Chicken bites dari Eat Just mulai tersedia di restoran Singapura. Daging ayam tersebut berasal dari rekayasa laboratorium.
Foto: Hampton Creek/Eat Just
Chicken bites dari Eat Just mulai tersedia di restoran Singapura. Daging ayam tersebut berasal dari rekayasa laboratorium.

REPUBLIKA.CO.ID, JAKARTA -- Daging ayam hasil rekayasa buatan laboratorium, bukan hasil menyembelih hewan ternak, mulai akan dijual di Singapura. "Chicken bites", penganan dari potongan kecil daging ayam produksi perusahaan asal Amerika Serikat Eat Just sudah lolos pemeriksaan keamanan Agensi Makanan Singapura.

"Pemberian izin itu akan membuka pintu ke arah masa depan di mana daging bisa dihasilkan tanpa menyembelih hewan ternak," kata perusahaan dikutip dari Guardian pada Kamis.

Baca Juga

Puluhan perusahaan sedang mengembangkan ayam, daging sapi, dan babi hasil rekayasa laboratorium dengan tujuan untuk mengurangi dampak produksi ternak industri terhadap krisis iklim dan alam serta menyediakan daging yang lebih bersih, bebas obat-obatan, dan bebas kekejaman. Saat ini, sekitar 130 juta ayam dan empat juta babi disembelih setiap hari untuk diambil dagingnya.

Daging ayam buatan dibudidayakan oleh Eat Just dengan cara menanam sel-sel dalam bioreaktor berkapasitas 1.200 liter dan kemudian dikombinasikan dengan bahan-bahan nabati. Ketersediaan awal daging buatan akan terbatas dan makanan tersebut akan dijual di sebuah restoran di Singapura.

Produk tersebut akan jauh lebih mahal daripada ayam konvensional sampai produksinya ditingkatkan. Menurut Eat Just, pada akhirnya harga daging yang dikembangkan oleh laboratoriumnya akan lebih murah.

Sel yang digunakan untuk memulai proses berasal dari bank sel dan tidak memerlukan pemotongan ayam karena sel dapat diambil dari biopsi hewan hidup. Nutrisi yang disuplai ke sel-sel yang tumbuh semuanya berasal dari tumbuhan.

Media pertumbuhan untuk jalur produksi Singapura termasuk serum janin sapi, yang diambil dari darah janin, tetapi sebagian besar dikeluarkan sebelum dikonsumsi. Serum nabati akan digunakan di lini produksi berikutnya, kata perusahaan itu.

Serangkaian penelitian ilmiah telah menunjukkan bahwa orang di negara kaya makan lebih banyak daging, yang mana itu tidak sehat untuk mereka atau planet ini. Penelitian menunjukkan bahwa mengurangi konsumsi daging sangat penting dalam mengatasi krisis iklim dan beberapa ilmuwan mengatakan, ini adalah tindakan lingkungan terbaik yang dapat dilakukan seseorang.

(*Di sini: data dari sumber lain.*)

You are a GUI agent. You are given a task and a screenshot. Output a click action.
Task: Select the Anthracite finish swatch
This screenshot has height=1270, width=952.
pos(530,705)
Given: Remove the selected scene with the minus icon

Perusahaan yang mengembangkan daging yang dibudidayakan di laboratorium meyakini produk inilah yang paling mungkin untuk menghentikan pemakan daging mengambil pasokan dari sumber tradisional. Pola makan vegan dipandang tidak menarik oleh sebagian orang, dan penggantian daging nabati tidak selalu dianggap mereplikasi tekstur dan rasa daging konvensional.

Daging yang dibudidayakan dalam bioreaktor juga menghindari masalah kontaminasi bakteri dari kotoran hewan dan penggunaan antibiotik dan hormon yang berlebihan pada hewan. Skala kecil dari produksi daging budidaya saat ini membutuhkan penggunaan energi yang relatif tinggi, tentunya berkenaan dengan emisi karbon.

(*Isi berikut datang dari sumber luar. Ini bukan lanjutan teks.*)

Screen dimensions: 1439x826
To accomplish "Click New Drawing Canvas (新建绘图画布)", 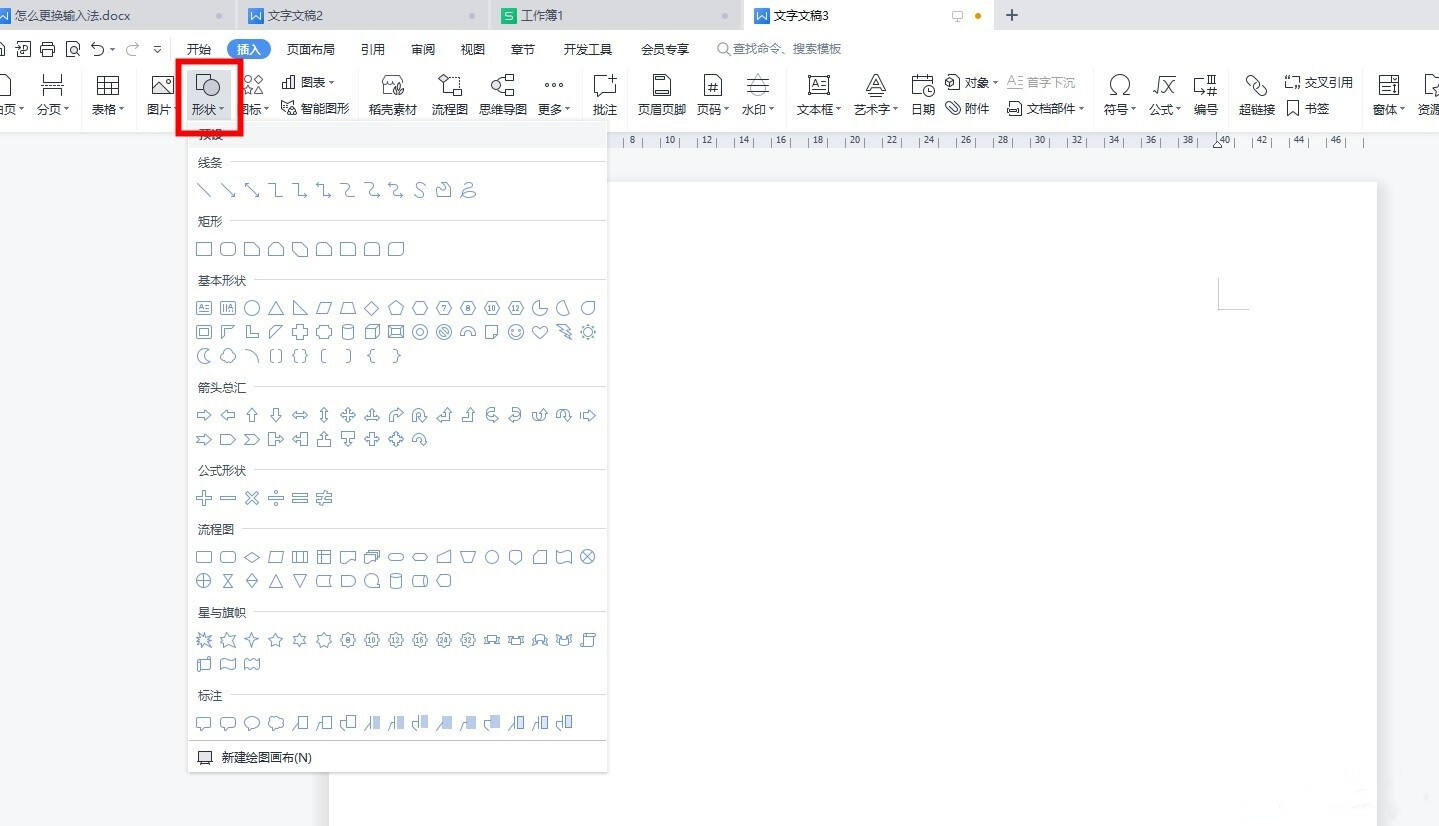I will (x=266, y=758).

Bagaimana nanti jika produksi ditingkatkan? Eat Just mengatakan, pabriknya tetap akan menghasilkan emisi yang jauh lebih rendah dan menggunakan air dan tanah yang jauh lebih sedikit daripada daging konvensional.

"Saya pikir persetujuan adalah salah satu tonggak terpenting dalam industri makanan dalam beberapa dekade terakhir. Ini adalah pintu terbuka dan terserah kami dan perusahaan lain untuk mengambil peluang itu. Harapan saya adalah ini mengarah ke dunia dalam beberapa tahun ke depan di mana mayoritas daging tidak perlu membunuh satu hewan atau merobohkan satu pohon," ungkap Josh Tetrick, dari Eat Just.

Tantangan terbesar

Di lain sisi, Tetrick mengatakan, tantangan utama tetap ada. Tantangan terbesar adalah reaksi konsumen terhadap daging hasil rekayasa laboratorium. Tantangan lainnya termasuk mendapatkan persetujuan peraturan di negara lain dan meningkatkan produksi.

"Jika kami ingin melayani seluruh negara Singapura, dan akhirnya membawanya ke tempat lain di dunia, kami perlu beralih ke bioreaktor 10 ribu liter atau 50 ribu liter lebih," kata Tetrick.

Eat Just sudah memiliki pengalaman dalam menjual produk non-hewani, seperti telur nabati dan mayones vegan, kepada konsumen. Perusahaan lain, Supermeat.com di Israel, baru saja mulai mencicipi makanan publik gratis yang melibatkan "ayam budidaya renyah".

Pakar industri mengatakan, perusahaan lain, termasuk Memphis Meats, Mosa Meat, dan Aleph Farms, mungkin berhasil di masa depan karena mereka mengerjakan produk bertekstur seperti steak dan mampu menghasilkan daging yang ditanam di laboratorium dalam jumlah yang signifikan sejak awal.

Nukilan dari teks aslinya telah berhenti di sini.